### WHAT THIS TASK INVOLVES
Your answer must be an exact copy of the lines from the one holding "How do I perform: Click the x-axis" through the last line of the entries below, with nothing added.

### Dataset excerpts
========================

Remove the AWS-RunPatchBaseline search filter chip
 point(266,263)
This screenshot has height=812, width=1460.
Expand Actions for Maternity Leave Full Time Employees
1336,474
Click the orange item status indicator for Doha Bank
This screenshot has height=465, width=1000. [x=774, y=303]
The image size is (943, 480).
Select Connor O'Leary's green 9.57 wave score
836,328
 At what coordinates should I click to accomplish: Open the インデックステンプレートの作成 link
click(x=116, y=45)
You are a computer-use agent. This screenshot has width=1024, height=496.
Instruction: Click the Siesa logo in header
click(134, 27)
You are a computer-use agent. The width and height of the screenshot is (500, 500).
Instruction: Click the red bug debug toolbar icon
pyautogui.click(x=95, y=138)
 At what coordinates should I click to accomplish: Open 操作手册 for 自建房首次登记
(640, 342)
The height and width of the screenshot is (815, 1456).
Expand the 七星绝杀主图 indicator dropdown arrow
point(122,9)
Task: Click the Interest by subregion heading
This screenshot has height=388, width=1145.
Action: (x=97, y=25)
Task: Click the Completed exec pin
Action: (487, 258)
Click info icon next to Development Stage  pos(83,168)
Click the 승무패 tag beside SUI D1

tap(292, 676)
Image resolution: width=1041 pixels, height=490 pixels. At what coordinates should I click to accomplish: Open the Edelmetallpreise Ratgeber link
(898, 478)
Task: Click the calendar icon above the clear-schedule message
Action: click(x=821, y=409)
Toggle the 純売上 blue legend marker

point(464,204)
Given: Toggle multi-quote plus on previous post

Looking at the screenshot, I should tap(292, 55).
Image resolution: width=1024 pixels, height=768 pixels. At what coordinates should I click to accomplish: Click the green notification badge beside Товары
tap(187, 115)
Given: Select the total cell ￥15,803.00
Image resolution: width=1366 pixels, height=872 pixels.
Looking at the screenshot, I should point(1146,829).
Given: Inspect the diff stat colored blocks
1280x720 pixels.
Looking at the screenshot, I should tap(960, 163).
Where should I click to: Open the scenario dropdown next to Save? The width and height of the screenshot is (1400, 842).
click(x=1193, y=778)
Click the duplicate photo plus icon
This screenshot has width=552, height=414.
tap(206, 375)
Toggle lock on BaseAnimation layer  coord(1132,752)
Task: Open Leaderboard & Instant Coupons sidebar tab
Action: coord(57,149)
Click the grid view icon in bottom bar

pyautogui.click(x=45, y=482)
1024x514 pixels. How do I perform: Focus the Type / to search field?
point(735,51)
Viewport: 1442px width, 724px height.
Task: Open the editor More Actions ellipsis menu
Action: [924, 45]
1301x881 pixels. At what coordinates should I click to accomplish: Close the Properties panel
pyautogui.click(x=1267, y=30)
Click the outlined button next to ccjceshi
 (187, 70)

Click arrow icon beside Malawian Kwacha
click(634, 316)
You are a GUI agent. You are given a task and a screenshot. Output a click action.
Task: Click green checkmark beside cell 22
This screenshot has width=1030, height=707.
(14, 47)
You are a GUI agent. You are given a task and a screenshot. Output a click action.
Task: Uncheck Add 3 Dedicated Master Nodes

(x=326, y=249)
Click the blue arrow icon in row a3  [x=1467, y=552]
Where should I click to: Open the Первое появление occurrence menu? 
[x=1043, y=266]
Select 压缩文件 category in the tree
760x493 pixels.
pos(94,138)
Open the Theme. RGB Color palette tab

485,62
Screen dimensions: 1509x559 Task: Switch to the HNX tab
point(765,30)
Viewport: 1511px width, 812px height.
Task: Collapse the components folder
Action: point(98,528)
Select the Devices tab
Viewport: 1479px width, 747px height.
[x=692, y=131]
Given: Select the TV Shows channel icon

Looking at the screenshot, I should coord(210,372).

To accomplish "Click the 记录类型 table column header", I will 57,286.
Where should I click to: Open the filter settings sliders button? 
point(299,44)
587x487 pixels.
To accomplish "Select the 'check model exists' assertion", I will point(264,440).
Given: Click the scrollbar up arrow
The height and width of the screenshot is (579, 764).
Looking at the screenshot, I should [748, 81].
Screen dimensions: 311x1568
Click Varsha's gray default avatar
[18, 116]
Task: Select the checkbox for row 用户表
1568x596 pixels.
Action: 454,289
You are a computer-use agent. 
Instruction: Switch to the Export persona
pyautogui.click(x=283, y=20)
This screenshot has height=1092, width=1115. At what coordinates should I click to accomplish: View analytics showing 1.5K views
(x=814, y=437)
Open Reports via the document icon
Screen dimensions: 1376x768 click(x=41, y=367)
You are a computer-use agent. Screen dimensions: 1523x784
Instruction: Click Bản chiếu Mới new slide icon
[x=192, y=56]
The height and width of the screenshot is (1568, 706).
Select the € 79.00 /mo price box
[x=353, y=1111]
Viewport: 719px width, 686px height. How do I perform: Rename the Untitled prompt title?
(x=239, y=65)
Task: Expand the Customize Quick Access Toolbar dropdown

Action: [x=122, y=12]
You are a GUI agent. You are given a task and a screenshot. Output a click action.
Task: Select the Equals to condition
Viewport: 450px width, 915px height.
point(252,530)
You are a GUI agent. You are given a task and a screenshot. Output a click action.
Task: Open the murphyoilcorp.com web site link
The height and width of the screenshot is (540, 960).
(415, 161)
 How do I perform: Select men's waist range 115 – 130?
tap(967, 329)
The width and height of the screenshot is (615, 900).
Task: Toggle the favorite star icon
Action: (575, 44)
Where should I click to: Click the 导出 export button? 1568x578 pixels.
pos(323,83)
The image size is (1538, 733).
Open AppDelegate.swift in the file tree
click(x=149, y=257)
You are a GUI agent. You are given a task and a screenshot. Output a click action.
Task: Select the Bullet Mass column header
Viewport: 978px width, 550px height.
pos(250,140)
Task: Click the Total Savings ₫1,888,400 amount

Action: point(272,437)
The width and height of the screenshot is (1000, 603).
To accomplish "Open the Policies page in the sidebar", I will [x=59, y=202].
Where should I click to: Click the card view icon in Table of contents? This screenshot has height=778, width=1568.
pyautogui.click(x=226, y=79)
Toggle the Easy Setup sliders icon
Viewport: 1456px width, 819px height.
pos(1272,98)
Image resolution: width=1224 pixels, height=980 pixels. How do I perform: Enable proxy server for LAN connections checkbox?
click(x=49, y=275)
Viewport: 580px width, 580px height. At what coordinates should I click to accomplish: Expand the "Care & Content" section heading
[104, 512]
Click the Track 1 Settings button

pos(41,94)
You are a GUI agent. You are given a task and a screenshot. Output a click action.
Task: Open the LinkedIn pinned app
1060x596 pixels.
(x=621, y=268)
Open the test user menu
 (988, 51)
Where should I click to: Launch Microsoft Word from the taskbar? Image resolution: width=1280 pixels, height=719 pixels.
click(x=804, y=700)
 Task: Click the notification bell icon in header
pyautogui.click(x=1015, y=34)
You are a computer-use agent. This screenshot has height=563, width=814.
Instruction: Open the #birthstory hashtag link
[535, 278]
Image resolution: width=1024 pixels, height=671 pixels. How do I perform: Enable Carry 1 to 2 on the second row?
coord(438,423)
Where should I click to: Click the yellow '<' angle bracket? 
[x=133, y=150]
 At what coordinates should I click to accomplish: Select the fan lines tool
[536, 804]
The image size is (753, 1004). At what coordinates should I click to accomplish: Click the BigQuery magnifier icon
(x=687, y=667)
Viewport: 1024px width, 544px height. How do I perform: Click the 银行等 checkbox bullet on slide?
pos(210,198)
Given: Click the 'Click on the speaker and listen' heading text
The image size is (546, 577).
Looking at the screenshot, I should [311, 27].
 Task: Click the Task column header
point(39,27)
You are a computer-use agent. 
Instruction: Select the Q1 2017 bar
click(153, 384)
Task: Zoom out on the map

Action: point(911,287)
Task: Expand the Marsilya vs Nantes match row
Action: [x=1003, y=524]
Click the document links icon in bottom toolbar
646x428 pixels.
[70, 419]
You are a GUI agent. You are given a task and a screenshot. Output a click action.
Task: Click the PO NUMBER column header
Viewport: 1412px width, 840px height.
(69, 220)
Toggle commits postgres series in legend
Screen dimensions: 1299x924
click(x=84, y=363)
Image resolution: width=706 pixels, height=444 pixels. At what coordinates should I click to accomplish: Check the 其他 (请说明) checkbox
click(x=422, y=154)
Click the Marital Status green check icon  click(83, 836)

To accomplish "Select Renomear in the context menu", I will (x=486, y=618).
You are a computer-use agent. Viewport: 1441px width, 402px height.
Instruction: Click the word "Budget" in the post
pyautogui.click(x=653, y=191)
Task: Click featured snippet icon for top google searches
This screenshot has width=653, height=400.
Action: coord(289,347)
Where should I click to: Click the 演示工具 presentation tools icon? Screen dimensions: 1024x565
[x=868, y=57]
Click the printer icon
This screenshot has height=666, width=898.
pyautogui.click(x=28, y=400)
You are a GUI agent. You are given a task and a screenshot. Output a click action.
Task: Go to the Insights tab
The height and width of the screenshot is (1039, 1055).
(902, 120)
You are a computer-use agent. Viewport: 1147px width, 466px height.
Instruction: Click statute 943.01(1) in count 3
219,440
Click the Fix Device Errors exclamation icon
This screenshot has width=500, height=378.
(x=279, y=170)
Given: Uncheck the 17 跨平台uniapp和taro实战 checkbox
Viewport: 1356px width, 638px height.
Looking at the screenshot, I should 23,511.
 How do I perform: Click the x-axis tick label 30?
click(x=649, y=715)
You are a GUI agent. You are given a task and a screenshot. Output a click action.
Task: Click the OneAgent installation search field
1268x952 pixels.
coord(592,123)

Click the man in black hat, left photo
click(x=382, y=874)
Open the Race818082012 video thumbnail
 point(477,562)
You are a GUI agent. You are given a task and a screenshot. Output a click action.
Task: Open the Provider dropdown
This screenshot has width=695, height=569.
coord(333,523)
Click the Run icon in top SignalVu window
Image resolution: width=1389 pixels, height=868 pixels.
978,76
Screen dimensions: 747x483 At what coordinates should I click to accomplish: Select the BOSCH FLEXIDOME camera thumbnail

========================

### RESPONSE TO THIS TASK
 How do I perform: Click the x-axis tick label 30?
click(x=649, y=715)
You are a GUI agent. You are given a task and a screenshot. Output a click action.
Task: Click the OneAgent installation search field
1268x952 pixels.
coord(592,123)

Click the man in black hat, left photo
click(x=382, y=874)
Open the Race818082012 video thumbnail
 point(477,562)
You are a GUI agent. You are given a task and a screenshot. Output a click action.
Task: Open the Provider dropdown
This screenshot has width=695, height=569.
coord(333,523)
Click the Run icon in top SignalVu window
Image resolution: width=1389 pixels, height=868 pixels.
978,76
Screen dimensions: 747x483 At what coordinates should I click to accomplish: Select the BOSCH FLEXIDOME camera thumbnail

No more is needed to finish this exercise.